>> START

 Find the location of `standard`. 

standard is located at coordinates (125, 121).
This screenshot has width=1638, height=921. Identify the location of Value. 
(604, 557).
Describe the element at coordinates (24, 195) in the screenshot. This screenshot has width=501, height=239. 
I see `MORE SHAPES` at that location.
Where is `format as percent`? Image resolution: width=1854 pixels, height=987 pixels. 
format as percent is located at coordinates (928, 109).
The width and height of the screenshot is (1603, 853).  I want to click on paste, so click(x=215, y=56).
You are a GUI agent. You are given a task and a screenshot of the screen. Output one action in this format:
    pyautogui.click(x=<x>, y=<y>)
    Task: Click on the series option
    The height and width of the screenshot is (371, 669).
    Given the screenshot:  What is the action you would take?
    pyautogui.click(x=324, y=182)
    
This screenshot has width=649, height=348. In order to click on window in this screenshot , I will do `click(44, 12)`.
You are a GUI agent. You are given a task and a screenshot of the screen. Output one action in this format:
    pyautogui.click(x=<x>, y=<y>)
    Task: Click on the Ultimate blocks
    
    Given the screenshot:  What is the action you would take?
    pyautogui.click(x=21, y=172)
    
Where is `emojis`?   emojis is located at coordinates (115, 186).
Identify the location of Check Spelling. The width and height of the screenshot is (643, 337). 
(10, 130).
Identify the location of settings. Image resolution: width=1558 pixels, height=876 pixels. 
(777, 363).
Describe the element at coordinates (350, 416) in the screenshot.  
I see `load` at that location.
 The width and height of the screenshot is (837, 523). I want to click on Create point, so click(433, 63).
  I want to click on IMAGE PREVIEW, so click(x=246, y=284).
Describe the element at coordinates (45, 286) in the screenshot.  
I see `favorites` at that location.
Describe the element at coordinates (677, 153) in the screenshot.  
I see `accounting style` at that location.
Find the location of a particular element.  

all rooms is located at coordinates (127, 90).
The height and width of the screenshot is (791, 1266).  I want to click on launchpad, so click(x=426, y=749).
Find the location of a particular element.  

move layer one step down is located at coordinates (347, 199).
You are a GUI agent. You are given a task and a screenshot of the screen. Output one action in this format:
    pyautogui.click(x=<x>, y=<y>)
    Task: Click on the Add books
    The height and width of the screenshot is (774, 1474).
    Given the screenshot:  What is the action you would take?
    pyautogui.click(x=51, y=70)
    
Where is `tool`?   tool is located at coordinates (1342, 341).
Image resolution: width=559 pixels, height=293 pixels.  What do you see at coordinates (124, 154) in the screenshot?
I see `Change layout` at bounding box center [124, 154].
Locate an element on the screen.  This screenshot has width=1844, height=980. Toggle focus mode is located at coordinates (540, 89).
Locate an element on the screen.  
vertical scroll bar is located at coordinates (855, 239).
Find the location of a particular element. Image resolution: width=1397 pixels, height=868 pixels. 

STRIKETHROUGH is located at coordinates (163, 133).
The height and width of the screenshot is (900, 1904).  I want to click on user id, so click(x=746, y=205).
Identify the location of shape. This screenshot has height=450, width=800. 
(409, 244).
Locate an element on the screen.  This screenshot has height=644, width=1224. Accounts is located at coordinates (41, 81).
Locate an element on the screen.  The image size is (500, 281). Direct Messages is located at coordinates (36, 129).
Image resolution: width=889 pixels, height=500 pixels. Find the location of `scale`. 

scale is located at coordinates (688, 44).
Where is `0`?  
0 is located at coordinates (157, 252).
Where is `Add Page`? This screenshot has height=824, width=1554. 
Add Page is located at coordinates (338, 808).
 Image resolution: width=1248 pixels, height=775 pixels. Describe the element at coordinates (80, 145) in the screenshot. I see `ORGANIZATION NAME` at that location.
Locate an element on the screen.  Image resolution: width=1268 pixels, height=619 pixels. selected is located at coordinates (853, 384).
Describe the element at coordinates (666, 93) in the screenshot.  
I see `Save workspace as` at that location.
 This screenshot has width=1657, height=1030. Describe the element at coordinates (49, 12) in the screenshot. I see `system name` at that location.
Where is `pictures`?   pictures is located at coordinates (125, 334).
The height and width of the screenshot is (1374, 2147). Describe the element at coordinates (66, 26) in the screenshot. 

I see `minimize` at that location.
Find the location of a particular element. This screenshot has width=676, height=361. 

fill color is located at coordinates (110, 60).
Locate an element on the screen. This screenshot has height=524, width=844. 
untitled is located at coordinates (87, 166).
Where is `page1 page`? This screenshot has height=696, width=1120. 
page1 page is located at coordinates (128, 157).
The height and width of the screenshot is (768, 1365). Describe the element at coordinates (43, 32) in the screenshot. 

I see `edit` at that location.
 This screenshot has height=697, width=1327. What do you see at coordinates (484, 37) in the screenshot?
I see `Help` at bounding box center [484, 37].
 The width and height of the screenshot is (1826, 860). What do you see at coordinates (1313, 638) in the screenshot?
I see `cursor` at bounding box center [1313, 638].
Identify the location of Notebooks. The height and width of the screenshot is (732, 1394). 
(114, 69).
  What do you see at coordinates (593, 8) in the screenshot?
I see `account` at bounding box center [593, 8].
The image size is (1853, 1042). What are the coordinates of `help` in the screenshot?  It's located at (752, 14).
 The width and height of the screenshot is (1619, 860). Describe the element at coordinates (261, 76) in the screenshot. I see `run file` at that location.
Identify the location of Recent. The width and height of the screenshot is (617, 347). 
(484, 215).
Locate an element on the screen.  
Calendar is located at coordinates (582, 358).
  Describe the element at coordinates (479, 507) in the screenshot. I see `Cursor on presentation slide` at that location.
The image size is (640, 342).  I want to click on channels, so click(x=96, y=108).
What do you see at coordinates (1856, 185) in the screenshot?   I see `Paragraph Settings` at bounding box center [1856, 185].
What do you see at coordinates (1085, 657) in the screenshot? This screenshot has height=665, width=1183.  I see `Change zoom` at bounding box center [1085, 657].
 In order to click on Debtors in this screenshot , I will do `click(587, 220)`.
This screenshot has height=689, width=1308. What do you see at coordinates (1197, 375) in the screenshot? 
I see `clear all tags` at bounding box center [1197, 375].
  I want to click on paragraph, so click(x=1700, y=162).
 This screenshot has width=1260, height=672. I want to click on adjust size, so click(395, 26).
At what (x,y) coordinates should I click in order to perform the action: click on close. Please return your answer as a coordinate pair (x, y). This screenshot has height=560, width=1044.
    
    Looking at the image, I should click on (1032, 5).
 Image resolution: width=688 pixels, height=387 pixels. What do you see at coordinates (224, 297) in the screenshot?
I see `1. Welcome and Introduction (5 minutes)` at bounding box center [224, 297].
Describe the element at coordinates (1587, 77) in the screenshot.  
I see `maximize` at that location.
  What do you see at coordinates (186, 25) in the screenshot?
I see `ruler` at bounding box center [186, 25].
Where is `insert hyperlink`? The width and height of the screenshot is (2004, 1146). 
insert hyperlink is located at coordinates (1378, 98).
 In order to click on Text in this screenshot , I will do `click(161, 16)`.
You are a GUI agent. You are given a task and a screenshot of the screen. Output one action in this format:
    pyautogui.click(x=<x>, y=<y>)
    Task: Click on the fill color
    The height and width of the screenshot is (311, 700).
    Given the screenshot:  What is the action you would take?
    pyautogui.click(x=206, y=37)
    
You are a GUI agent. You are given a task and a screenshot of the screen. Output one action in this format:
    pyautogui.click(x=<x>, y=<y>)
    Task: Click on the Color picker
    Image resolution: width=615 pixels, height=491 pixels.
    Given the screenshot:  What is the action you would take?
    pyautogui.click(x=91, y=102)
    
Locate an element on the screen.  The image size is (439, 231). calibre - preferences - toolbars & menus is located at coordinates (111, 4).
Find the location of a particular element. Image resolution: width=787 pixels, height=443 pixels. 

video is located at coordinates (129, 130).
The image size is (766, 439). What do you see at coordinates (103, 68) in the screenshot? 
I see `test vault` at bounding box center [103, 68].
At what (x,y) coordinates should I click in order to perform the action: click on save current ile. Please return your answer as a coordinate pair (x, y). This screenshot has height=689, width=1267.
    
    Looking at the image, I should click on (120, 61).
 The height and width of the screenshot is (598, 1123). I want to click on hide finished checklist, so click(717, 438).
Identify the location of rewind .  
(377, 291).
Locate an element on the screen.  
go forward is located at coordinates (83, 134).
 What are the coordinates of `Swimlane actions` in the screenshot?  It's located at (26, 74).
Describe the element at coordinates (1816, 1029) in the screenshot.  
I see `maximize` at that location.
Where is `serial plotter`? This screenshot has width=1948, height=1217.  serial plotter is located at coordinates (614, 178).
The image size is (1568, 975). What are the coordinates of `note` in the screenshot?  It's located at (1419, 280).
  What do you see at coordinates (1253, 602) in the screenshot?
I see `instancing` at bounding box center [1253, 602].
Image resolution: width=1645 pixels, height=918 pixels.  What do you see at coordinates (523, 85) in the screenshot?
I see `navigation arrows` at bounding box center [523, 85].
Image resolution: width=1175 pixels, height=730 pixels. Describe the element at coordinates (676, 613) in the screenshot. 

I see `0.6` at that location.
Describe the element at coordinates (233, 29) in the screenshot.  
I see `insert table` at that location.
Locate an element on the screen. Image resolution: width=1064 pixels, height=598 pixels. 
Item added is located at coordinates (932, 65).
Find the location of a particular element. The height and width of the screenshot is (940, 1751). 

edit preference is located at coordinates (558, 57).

>> END

* _Task to carry out_:
Rewrite the lines starting with the line with "coordinates (41, 81)." and going on through the line with "Image resolution: width=1248", changing "Where is" to "Where's" and keeping everything else the same.

* _Answer_:
Locate an element on the screen.  This screenshot has height=644, width=1224. Accounts is located at coordinates (41, 81).
Locate an element on the screen.  The image size is (500, 281). Direct Messages is located at coordinates (36, 129).
Image resolution: width=889 pixels, height=500 pixels. Find the location of `scale`. 

scale is located at coordinates (688, 44).
Where's `0`?  
0 is located at coordinates (157, 252).
Where's `Add Page`? This screenshot has height=824, width=1554. 
Add Page is located at coordinates (338, 808).
 Image resolution: width=1248 pixels, height=775 pixels. Describe the element at coordinates (80, 145) in the screenshot. I see `ORGANIZATION NAME` at that location.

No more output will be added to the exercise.